*** Begin section ***
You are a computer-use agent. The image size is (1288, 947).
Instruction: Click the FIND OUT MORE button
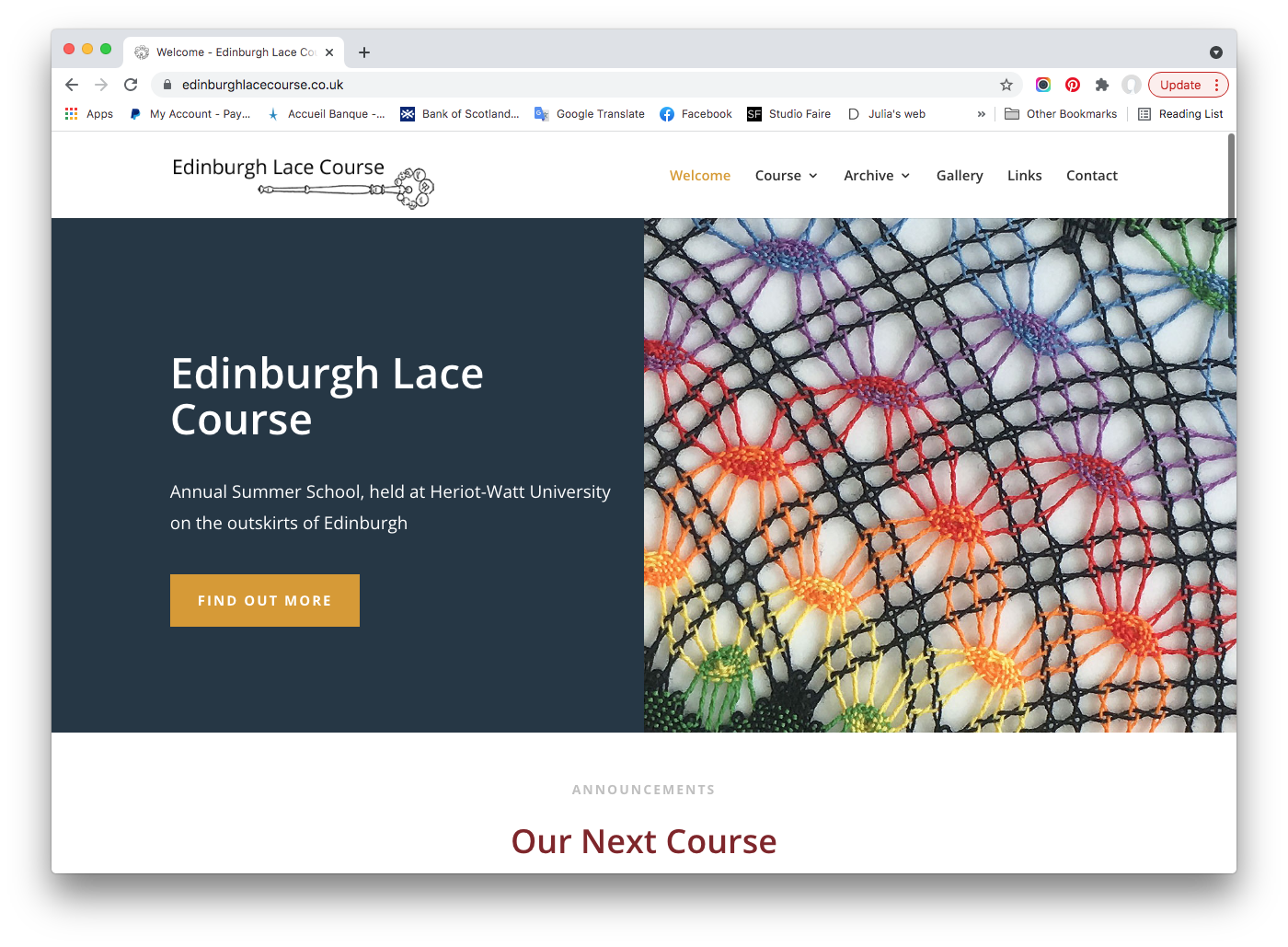[265, 600]
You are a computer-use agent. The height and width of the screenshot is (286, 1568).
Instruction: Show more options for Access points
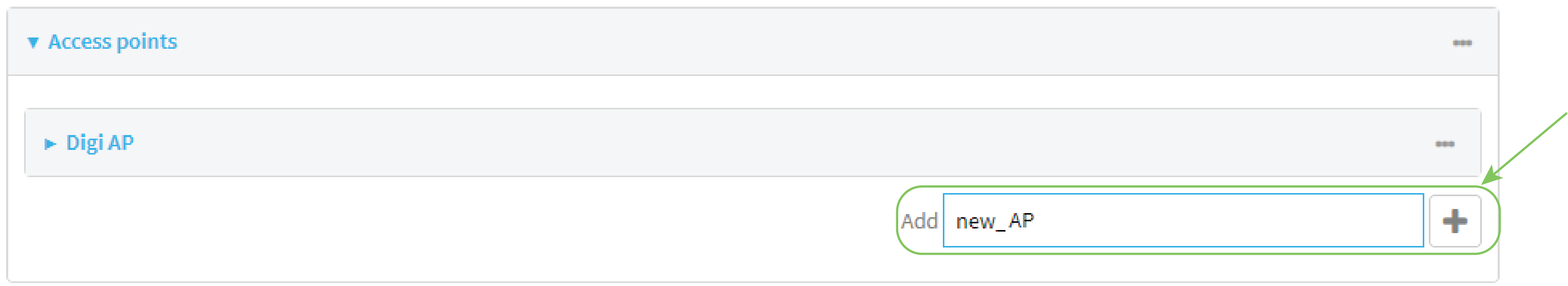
*** End section ***
_Required action:_
Copy exactly, please, the lines that run from the line holding "You are a computer-use agent. The height" through the closing line of the material above, omitting every picture.

_Answer:_
You are a computer-use agent. The height and width of the screenshot is (286, 1568).
Instruction: Show more options for Access points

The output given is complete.